Cyclone is now twice as nice. 2x Str8/AP3 or 2 frag blasts give you huge versatility in what you shoot at. Marines out in the open? Guardsmen in cover? You have great options.

Nice to see the stats finally finally doing the great sculpt some justice!

Coupled with special characters and the more forgiving deepstrike table, you now have more chances to get at vehicle rear/side armour. Might be worthwhile to hide out of LOS and shoot across his deployment zone at the rear armour of that Demolisher sitting 31" away...

Icing on the cake; Assault Cannons and Cyclones are now the same price in the new dex. Pretty straight forward match up.

I've been thinking of a nice 10x man unit with 2x Cyclones.

That's 20x storm bolter shots and 4x frag blasts a turn at some poor unit whose sgt's and special/heavy weapons models will be dropping like flies due to allocation.

Or said SB shots followed by 4x krak rocket shots at a chaos space marine squad/Crisis team that foolishly steps out of cover..

Granted a large amount of points, but I do have a thing for termies....:grin:

------------------------------------------------------------------------------

If your dealing with Deathwing loadouts, I have had some really good success with two or more identical squads with this loadout:

Sgt SB/ Power Sword
3x SB/PF
1x Ass C/ PF
1x Twin Lightning Claws

This gives you 10x shots per squad out to an effective range of 30", 7x power weapon attacks on the charge [4x rerolling to wound] and 12x powerfist attacks.

I have found it a great all round loadout and use it for all of my Deathwing squads. I try to run them in pairs for mutual support.

I had the chance to assault an enemy terminator squad made up of all fists and one sword with two of these squads in unison. I don't think there were any opposing terminators left for the power fists to clear...

Against Thousand Sons, I just kept on shooting them up with high volumes of fire to make them fail their standard saves and negate any use of their expensive invulnerable save.

Against Plague-Marines, I baited them in and waded into assault with power weapon/fist attacks to negate their Feel no Pain.
Blight grenades don't change the equation much when you have so many fists/claws....

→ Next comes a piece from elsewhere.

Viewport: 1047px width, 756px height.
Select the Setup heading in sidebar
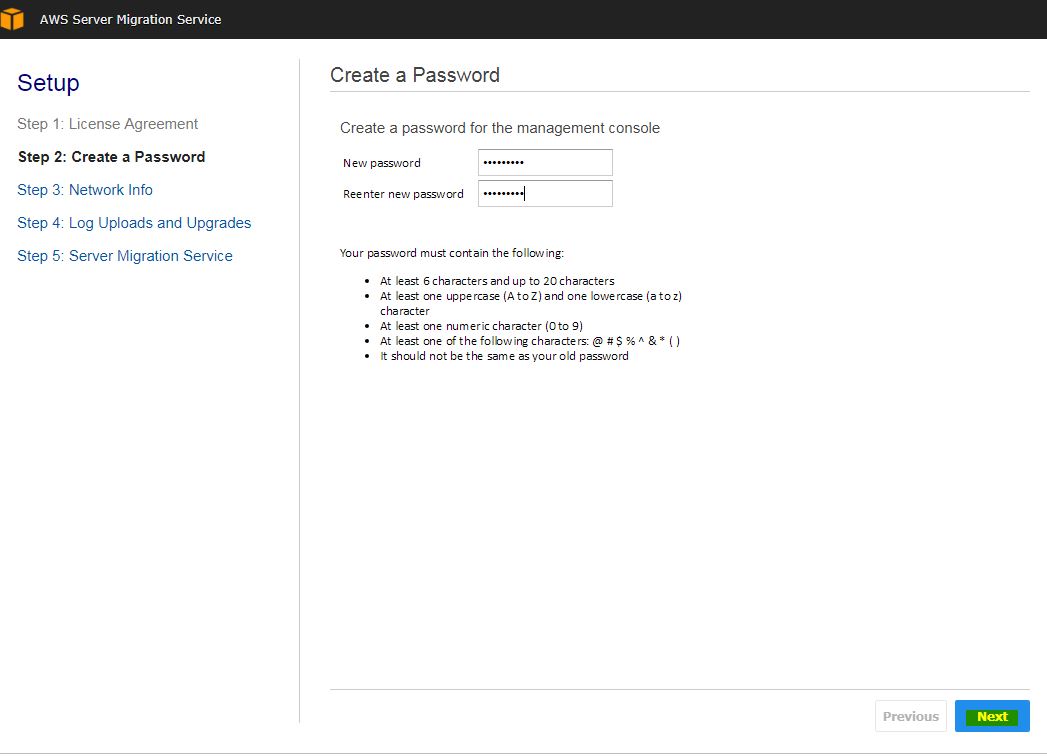(x=48, y=83)
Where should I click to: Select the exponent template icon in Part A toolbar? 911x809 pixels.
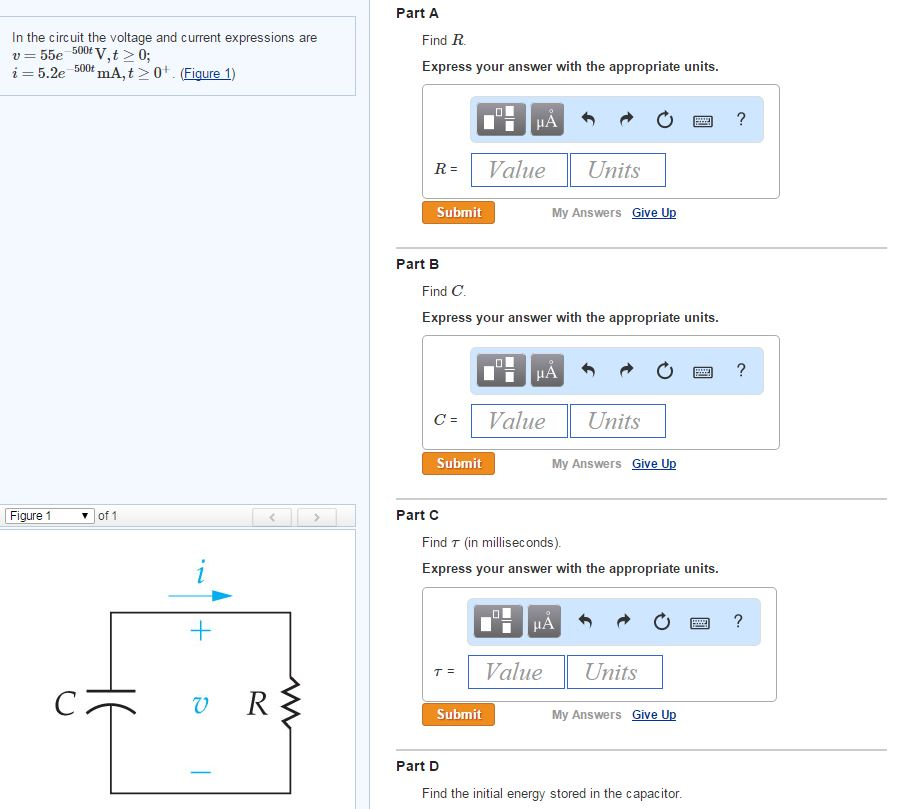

Remember to always have some dedicated anti tank in either your Heavy Support or Dreads as Deathwing Squads should be shredding troopers to maximise their utility.


----------



## onlainari (May 10, 2008)

I'd take a squad of 5 termies with a cyclone missile launcher and chainfist for 235pts. Very basic but the codex doesn't allow many options. Cyclone missile launchers have double the range, a very big deal.


----------



## bishop5 (Jan 28, 2008)

Cyclones are gonna be pretty sweet in the new SM codex (30 points Heavy 2) so I would imagine we'll start to see more of them about - I stuck a Cyclone on the free Terminator with this month's White Dwarf.

I do think there should only really be a few loadouts, depending on what you want them to do; general all-rounder, Anti-tank and Anti-infantry. Remember that a jack-of-all-trades is a master of none, so it pays to specialise.. 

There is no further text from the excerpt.